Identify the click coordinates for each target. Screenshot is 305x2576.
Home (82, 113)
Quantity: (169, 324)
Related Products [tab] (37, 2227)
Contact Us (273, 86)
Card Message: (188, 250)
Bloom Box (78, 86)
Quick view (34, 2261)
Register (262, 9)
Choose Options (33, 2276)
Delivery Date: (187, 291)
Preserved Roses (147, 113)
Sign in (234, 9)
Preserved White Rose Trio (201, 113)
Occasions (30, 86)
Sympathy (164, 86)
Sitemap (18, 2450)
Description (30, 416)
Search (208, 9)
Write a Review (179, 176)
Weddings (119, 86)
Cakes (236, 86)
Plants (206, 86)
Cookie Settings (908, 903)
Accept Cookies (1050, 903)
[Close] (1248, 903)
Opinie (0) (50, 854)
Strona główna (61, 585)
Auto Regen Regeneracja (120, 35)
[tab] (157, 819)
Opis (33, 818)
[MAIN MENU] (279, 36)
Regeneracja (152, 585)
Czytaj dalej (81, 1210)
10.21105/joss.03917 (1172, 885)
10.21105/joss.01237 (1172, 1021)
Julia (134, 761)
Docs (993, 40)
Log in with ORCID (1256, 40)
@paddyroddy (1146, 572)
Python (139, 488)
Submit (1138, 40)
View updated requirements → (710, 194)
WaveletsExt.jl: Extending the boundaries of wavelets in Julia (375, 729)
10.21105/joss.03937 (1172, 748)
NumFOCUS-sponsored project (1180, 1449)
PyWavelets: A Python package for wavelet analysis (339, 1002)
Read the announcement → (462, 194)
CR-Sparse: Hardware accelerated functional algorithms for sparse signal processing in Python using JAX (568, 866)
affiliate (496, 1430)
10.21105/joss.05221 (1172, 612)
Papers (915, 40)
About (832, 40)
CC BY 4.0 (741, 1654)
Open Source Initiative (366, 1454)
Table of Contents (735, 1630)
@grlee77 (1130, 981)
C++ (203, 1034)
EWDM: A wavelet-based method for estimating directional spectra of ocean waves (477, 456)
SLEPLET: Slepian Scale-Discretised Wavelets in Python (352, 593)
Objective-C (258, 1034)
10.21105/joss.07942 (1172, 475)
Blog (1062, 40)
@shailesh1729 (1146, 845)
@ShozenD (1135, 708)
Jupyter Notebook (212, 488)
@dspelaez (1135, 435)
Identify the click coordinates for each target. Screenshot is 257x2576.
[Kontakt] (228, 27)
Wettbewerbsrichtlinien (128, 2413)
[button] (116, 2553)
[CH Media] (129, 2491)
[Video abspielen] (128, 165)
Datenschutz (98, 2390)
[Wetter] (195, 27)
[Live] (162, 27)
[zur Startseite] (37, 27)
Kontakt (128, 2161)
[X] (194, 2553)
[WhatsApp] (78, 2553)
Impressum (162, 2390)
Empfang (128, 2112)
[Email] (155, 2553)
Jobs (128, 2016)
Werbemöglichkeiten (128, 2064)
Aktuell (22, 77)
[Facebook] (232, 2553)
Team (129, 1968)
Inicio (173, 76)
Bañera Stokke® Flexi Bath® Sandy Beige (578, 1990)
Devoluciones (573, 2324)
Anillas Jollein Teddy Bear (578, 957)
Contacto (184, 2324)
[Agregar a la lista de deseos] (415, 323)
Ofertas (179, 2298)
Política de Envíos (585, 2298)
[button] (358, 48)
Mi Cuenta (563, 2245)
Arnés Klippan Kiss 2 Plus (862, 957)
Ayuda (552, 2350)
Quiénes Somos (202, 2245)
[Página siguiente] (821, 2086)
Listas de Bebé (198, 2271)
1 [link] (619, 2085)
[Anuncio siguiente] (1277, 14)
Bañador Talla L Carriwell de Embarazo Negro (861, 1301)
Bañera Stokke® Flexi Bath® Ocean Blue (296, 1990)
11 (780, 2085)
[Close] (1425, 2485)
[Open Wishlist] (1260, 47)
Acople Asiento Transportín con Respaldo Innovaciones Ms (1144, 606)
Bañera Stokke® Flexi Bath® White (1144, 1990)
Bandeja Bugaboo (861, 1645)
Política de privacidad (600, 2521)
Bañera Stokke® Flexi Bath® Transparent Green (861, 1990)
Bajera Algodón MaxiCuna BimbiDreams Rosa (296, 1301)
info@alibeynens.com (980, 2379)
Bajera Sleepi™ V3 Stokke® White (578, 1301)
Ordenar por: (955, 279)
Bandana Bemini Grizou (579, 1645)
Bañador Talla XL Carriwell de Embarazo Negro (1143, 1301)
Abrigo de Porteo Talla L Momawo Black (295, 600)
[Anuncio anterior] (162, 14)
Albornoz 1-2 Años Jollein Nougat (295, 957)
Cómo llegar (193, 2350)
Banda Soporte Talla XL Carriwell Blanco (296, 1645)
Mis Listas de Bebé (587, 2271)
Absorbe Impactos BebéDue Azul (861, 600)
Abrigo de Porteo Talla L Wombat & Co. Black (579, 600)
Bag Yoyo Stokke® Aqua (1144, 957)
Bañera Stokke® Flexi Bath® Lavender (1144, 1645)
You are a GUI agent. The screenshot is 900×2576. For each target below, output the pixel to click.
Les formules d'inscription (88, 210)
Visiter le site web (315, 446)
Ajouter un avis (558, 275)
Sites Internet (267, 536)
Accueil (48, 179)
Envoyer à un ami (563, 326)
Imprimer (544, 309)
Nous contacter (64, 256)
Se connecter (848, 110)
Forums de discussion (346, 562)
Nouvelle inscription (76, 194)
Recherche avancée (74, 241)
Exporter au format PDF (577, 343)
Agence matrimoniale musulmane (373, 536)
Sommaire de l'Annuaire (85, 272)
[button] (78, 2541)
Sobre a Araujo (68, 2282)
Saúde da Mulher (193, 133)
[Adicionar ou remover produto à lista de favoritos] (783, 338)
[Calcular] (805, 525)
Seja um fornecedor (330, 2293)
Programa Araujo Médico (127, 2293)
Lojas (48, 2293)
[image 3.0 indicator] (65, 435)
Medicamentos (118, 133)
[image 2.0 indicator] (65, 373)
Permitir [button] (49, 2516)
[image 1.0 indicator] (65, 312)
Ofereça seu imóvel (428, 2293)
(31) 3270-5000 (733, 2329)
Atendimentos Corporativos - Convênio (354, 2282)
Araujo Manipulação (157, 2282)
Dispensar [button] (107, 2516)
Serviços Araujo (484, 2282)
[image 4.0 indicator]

- **Task item**:
The records above need to be retyped in full, exactly as they stand.

- **Exercise solution**:
Identify the click coordinates for each target. Screenshot is 305x2576.
Home (82, 113)
Quantity: (169, 324)
Related Products [tab] (37, 2227)
Contact Us (273, 86)
Card Message: (188, 250)
Bloom Box (78, 86)
Quick view (34, 2261)
Register (262, 9)
Choose Options (33, 2276)
Delivery Date: (187, 291)
Preserved Roses (147, 113)
Sign in (234, 9)
Preserved White Rose Trio (201, 113)
Occasions (30, 86)
Sympathy (164, 86)
Sitemap (18, 2450)
Description (30, 416)
Search (208, 9)
Write a Review (179, 176)
Weddings (119, 86)
Cakes (236, 86)
Plants (206, 86)
Cookie Settings (908, 903)
Accept Cookies (1050, 903)
[Close] (1248, 903)
Opinie (0) (50, 854)
Strona główna (61, 585)
Auto Regen Regeneracja (120, 35)
[tab] (157, 819)
Opis (33, 818)
[MAIN MENU] (279, 36)
Regeneracja (152, 585)
Czytaj dalej (81, 1210)
10.21105/joss.03917 (1172, 885)
10.21105/joss.01237 (1172, 1021)
Julia (134, 761)
Docs (993, 40)
Log in with ORCID (1256, 40)
@paddyroddy (1146, 572)
Python (139, 488)
Submit (1138, 40)
View updated requirements → (710, 194)
WaveletsExt.jl: Extending the boundaries of wavelets in Julia (375, 729)
10.21105/joss.03937 (1172, 748)
NumFOCUS-sponsored project (1180, 1449)
PyWavelets: A Python package for wavelet analysis (339, 1002)
Read the announcement → (462, 194)
CR-Sparse: Hardware accelerated functional algorithms for sparse signal processing in Python using JAX (568, 866)
affiliate (496, 1430)
10.21105/joss.05221 (1172, 612)
Papers (915, 40)
About (832, 40)
CC BY 4.0 (741, 1654)
Open Source Initiative (366, 1454)
Table of Contents (735, 1630)
@grlee77 (1130, 981)
C++ (203, 1034)
EWDM: A wavelet-based method for estimating directional spectra of ocean waves (477, 456)
SLEPLET: Slepian Scale-Discretised Wavelets in Python (352, 593)
Objective-C (258, 1034)
10.21105/joss.07942 (1172, 475)
Blog (1062, 40)
@shailesh1729 (1146, 845)
@ShozenD (1135, 708)
Jupyter Notebook (212, 488)
@dspelaez (1135, 435)
Identify the click coordinates for each target. Screenshot is 257x2576.
[Kontakt] (228, 27)
Wettbewerbsrichtlinien (128, 2413)
[button] (116, 2553)
[CH Media] (129, 2491)
[Video abspielen] (128, 165)
Datenschutz (98, 2390)
[Wetter] (195, 27)
[Live] (162, 27)
[zur Startseite] (37, 27)
Kontakt (128, 2161)
[X] (194, 2553)
[WhatsApp] (78, 2553)
Impressum (162, 2390)
Empfang (128, 2112)
[Email] (155, 2553)
Jobs (128, 2016)
Werbemöglichkeiten (128, 2064)
Aktuell (22, 77)
[Facebook] (232, 2553)
Team (129, 1968)
Inicio (173, 76)
Bañera Stokke® Flexi Bath® Sandy Beige (578, 1990)
Devoluciones (573, 2324)
Anillas Jollein Teddy Bear (578, 957)
Contacto (184, 2324)
[Agregar a la lista de deseos] (415, 323)
Ofertas (179, 2298)
Política de Envíos (585, 2298)
[button] (358, 48)
Mi Cuenta (563, 2245)
Arnés Klippan Kiss 2 Plus (862, 957)
Ayuda (552, 2350)
Quiénes Somos (202, 2245)
[Página siguiente] (821, 2086)
Listas de Bebé (198, 2271)
1 [link] (619, 2085)
[Anuncio siguiente] (1277, 14)
Bañador Talla L Carriwell de Embarazo Negro (861, 1301)
Bañera Stokke® Flexi Bath® Ocean Blue (296, 1990)
11 (780, 2085)
[Close] (1425, 2485)
[Open Wishlist] (1260, 47)
Acople Asiento Transportín con Respaldo Innovaciones Ms (1144, 606)
Bañera Stokke® Flexi Bath® White (1144, 1990)
Bandeja Bugaboo (861, 1645)
Política de privacidad (600, 2521)
Bañera Stokke® Flexi Bath® Transparent Green (861, 1990)
Bajera Algodón MaxiCuna BimbiDreams Rosa (296, 1301)
info@alibeynens.com (980, 2379)
Bajera Sleepi™ V3 Stokke® White (578, 1301)
Ordenar por: (955, 279)
Bandana Bemini Grizou (579, 1645)
Bañador Talla XL Carriwell de Embarazo Negro (1143, 1301)
Abrigo de Porteo Talla L Momawo Black (295, 600)
[Anuncio anterior] (162, 14)
Albornoz 1-2 Años Jollein Nougat (295, 957)
Cómo llegar (193, 2350)
Banda Soporte Talla XL Carriwell Blanco (296, 1645)
Mis Listas de Bebé (587, 2271)
Absorbe Impactos BebéDue Azul (861, 600)
Abrigo de Porteo Talla L Wombat & Co. Black (579, 600)
Bag Yoyo Stokke® Aqua (1144, 957)
Bañera Stokke® Flexi Bath® Lavender (1144, 1645)
You are a GUI agent. The screenshot is 900×2576. For each target below, output the pixel to click.
Les formules d'inscription (88, 210)
Visiter le site web (315, 446)
Ajouter un avis (558, 275)
Sites Internet (267, 536)
Accueil (48, 179)
Envoyer à un ami (563, 326)
Imprimer (544, 309)
Nous contacter (64, 256)
Se connecter (848, 110)
Forums de discussion (346, 562)
Nouvelle inscription (76, 194)
Recherche avancée (74, 241)
Exporter au format PDF (577, 343)
Agence matrimoniale musulmane (373, 536)
Sommaire de l'Annuaire (85, 272)
[button] (78, 2541)
Sobre a Araujo (68, 2282)
Saúde da Mulher (193, 133)
[Adicionar ou remover produto à lista de favoritos] (783, 338)
[Calcular] (805, 525)
Seja um fornecedor (330, 2293)
Programa Araujo Médico (127, 2293)
Lojas (48, 2293)
[image 3.0 indicator] (65, 435)
Medicamentos (118, 133)
[image 2.0 indicator] (65, 373)
Permitir [button] (49, 2516)
[image 1.0 indicator] (65, 312)
Ofereça seu imóvel (428, 2293)
(31) 3270-5000 (733, 2329)
Atendimentos Corporativos - Convênio (354, 2282)
Araujo Manipulação (157, 2282)
Dispensar [button] (107, 2516)
Serviços Araujo (484, 2282)
[image 4.0 indicator]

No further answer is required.